» **Task prompt**:
Scan the entries for the word "Image", and copy every line where it appears.
(Records for the exercise Opens)
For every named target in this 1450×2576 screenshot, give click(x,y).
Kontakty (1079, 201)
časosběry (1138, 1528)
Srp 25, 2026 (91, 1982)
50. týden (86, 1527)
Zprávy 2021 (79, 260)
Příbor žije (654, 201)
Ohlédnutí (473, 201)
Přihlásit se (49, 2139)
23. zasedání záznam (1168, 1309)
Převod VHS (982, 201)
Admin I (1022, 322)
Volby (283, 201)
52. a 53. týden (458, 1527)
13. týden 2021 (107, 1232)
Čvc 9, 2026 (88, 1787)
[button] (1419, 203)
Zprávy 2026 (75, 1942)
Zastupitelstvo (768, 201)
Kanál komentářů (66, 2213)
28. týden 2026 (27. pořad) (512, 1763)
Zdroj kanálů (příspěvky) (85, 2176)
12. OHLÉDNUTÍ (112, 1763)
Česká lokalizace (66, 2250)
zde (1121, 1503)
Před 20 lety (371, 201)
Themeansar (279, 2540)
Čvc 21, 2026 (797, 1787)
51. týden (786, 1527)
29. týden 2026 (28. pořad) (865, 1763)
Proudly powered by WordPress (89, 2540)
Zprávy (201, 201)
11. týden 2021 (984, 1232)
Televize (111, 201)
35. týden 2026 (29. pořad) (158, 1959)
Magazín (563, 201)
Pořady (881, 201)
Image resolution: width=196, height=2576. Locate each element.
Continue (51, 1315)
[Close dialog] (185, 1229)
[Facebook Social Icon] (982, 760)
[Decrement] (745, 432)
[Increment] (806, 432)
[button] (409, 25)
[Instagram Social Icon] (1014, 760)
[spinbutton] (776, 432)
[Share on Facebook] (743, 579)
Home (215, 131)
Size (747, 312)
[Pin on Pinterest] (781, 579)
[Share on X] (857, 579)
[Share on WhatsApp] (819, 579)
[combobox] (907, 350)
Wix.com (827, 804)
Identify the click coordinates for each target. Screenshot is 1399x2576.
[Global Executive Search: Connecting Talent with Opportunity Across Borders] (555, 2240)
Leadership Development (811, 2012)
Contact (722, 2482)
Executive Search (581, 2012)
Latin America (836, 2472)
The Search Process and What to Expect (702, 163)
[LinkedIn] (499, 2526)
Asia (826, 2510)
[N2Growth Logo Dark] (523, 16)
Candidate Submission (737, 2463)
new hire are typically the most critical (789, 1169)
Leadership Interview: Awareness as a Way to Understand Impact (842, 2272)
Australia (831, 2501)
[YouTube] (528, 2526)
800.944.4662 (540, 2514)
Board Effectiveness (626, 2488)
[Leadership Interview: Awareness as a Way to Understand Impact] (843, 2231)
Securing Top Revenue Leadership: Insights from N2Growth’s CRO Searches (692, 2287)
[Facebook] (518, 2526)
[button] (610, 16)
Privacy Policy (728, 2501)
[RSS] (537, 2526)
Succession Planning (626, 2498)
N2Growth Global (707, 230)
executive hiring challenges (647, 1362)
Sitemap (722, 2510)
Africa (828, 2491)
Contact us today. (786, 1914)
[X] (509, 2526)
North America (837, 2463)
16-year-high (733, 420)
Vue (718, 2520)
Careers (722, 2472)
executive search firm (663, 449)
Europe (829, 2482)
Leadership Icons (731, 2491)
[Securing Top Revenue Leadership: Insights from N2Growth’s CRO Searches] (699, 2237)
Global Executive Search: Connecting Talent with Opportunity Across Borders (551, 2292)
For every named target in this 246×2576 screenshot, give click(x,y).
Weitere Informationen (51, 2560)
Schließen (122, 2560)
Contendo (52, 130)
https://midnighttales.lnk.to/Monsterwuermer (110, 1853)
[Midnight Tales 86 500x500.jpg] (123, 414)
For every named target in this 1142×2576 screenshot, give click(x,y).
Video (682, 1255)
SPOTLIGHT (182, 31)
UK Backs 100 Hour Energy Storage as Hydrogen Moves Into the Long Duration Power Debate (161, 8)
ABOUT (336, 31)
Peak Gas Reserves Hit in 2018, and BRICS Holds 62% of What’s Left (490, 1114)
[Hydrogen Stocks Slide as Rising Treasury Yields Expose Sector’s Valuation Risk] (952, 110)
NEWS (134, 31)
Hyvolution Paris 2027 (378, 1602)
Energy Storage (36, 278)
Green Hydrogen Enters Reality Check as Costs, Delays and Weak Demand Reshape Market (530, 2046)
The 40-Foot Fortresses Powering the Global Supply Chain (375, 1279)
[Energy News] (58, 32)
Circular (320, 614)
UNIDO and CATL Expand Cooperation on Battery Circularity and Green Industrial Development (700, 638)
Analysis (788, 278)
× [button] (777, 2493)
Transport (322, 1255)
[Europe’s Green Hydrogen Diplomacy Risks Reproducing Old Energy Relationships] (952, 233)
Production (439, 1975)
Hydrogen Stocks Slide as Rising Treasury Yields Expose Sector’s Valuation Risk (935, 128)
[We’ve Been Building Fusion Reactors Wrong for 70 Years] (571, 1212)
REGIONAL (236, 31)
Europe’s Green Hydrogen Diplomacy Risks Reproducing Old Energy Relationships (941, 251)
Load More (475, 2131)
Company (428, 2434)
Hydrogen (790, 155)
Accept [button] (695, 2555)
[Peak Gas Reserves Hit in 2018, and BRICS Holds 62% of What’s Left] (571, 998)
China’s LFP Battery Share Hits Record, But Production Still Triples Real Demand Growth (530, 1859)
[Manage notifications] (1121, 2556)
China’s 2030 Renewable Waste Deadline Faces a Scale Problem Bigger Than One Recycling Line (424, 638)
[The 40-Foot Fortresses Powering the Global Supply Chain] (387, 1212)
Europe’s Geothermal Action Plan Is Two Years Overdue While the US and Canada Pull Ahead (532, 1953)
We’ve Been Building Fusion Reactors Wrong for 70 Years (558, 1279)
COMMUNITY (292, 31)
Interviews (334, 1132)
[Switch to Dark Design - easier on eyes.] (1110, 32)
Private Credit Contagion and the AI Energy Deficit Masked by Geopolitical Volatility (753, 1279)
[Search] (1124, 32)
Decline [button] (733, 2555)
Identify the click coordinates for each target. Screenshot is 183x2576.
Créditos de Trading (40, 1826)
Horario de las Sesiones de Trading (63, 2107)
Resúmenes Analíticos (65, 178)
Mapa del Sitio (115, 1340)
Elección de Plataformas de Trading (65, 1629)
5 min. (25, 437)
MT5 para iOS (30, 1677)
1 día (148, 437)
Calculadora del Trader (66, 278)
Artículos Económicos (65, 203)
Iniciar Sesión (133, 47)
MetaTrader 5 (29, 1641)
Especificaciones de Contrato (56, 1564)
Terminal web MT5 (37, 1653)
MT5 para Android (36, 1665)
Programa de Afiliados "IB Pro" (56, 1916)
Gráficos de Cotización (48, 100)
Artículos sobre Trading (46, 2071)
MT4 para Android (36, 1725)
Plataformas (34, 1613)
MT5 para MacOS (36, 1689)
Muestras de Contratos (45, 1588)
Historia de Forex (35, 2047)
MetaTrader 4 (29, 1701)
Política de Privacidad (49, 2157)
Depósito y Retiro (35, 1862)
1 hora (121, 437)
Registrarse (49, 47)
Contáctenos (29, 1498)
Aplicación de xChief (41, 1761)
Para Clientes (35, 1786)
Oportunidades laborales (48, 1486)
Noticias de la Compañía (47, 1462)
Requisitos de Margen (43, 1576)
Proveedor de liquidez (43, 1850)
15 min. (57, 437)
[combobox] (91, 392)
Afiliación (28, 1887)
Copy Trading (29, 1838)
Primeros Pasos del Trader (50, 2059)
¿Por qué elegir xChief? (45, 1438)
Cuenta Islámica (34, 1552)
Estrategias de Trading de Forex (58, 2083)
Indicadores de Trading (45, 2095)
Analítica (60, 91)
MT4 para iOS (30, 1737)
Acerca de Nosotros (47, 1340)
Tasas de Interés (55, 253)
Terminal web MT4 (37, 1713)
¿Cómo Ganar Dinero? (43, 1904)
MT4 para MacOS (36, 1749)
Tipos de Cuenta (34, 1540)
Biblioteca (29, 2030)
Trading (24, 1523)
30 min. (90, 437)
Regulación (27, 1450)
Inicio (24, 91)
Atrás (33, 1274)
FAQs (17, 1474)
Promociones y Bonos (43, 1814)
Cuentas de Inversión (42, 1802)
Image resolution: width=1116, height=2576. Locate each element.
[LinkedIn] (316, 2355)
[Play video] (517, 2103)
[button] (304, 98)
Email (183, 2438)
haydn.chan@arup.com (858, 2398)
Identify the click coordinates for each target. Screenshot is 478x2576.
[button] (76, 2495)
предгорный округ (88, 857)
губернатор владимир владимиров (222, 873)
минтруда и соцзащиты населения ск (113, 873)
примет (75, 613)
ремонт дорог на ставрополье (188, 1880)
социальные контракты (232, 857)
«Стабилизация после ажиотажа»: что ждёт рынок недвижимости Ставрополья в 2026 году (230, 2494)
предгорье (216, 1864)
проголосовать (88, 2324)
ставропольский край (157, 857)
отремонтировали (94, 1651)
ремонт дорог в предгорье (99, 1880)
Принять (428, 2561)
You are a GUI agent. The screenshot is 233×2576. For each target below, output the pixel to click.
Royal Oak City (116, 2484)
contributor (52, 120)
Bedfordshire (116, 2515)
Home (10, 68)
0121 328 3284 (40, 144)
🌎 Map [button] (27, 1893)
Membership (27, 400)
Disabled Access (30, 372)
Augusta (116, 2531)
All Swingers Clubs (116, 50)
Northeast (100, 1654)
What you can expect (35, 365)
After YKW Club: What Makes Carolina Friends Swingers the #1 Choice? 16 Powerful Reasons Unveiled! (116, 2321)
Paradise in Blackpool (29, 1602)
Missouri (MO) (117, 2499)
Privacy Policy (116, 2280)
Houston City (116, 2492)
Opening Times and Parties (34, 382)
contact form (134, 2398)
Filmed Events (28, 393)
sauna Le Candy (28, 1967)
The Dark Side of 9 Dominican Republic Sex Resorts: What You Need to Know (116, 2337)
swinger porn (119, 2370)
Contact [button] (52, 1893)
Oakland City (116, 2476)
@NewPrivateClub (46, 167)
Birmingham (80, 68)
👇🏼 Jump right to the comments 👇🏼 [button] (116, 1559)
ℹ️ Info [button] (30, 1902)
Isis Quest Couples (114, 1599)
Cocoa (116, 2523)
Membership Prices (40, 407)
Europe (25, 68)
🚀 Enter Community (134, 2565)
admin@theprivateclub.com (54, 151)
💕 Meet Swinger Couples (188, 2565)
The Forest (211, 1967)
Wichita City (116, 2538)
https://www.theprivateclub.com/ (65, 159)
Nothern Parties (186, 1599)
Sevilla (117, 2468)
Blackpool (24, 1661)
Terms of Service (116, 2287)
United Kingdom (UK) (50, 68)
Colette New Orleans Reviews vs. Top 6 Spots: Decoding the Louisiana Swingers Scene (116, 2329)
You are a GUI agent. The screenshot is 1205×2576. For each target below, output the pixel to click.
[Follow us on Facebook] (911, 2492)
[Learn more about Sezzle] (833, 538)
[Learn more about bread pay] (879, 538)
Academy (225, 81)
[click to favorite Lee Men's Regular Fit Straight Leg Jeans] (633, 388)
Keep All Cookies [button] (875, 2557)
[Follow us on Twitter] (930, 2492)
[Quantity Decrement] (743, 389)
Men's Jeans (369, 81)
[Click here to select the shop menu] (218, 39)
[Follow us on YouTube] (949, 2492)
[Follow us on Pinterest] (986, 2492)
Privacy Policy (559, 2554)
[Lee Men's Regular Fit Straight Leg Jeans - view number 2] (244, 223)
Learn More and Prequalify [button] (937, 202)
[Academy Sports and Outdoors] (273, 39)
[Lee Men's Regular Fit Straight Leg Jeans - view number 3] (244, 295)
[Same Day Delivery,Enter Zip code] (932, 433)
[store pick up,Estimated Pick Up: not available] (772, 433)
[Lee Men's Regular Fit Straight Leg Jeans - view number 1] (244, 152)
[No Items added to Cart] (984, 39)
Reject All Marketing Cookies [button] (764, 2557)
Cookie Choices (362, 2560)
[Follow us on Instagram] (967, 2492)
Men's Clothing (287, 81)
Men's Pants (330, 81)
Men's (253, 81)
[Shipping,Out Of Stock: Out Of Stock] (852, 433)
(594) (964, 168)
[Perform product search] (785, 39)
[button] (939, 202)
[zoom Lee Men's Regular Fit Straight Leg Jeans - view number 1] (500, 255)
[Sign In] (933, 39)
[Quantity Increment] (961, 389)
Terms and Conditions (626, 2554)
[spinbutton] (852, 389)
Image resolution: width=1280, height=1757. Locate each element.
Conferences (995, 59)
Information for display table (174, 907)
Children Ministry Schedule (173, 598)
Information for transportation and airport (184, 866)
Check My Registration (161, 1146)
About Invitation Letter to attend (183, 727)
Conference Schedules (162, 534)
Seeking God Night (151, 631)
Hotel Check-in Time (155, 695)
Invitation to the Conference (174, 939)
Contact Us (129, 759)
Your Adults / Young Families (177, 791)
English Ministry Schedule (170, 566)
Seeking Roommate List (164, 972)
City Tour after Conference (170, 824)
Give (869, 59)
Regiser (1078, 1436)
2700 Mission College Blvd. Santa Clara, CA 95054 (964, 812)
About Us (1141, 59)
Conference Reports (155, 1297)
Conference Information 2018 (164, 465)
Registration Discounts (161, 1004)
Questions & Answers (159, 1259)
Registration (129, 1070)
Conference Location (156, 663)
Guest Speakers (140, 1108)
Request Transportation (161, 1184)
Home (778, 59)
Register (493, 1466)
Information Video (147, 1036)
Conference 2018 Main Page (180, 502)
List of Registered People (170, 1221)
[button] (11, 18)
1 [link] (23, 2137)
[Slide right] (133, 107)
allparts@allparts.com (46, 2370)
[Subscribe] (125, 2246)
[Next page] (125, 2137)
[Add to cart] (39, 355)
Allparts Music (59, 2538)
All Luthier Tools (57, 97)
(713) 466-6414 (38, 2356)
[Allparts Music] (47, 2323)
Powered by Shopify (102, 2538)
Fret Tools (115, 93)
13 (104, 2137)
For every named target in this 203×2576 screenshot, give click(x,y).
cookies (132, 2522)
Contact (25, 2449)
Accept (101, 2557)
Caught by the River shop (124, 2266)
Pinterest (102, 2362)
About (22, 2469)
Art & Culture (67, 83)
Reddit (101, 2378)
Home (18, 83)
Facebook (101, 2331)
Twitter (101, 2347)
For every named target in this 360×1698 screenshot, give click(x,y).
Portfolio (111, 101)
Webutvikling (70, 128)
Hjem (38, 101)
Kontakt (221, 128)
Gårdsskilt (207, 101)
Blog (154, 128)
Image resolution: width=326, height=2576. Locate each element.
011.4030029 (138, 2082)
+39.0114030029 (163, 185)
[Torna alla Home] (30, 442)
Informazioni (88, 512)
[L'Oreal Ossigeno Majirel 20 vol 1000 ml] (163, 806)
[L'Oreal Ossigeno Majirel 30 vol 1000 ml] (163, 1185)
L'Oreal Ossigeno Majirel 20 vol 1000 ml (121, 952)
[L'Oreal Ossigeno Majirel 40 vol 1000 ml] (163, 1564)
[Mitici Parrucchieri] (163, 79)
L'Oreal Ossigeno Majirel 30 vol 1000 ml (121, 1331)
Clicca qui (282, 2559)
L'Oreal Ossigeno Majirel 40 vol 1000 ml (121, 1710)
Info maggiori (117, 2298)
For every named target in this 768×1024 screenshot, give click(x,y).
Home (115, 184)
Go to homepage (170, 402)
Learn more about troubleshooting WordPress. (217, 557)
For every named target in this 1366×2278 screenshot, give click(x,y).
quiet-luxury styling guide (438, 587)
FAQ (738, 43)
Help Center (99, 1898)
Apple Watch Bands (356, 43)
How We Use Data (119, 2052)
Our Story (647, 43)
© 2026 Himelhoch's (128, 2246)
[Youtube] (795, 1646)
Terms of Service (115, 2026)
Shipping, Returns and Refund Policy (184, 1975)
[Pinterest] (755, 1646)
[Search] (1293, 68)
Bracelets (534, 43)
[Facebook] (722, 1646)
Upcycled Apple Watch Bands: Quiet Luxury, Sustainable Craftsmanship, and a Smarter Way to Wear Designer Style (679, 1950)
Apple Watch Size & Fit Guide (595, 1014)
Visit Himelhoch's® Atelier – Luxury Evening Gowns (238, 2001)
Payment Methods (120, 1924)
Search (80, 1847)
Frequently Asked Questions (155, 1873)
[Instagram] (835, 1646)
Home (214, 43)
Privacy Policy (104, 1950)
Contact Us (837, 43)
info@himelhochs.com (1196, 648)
(Records for the exercise Closes)
» **Answer space**:
Image resolution: width=196, height=2576. Locate each element.
Image resolution: width=1116, height=2576. Locate each element.
Image resolution: width=1280, height=1757. Locate each element.
Image resolution: width=326, height=2576. Locate each element.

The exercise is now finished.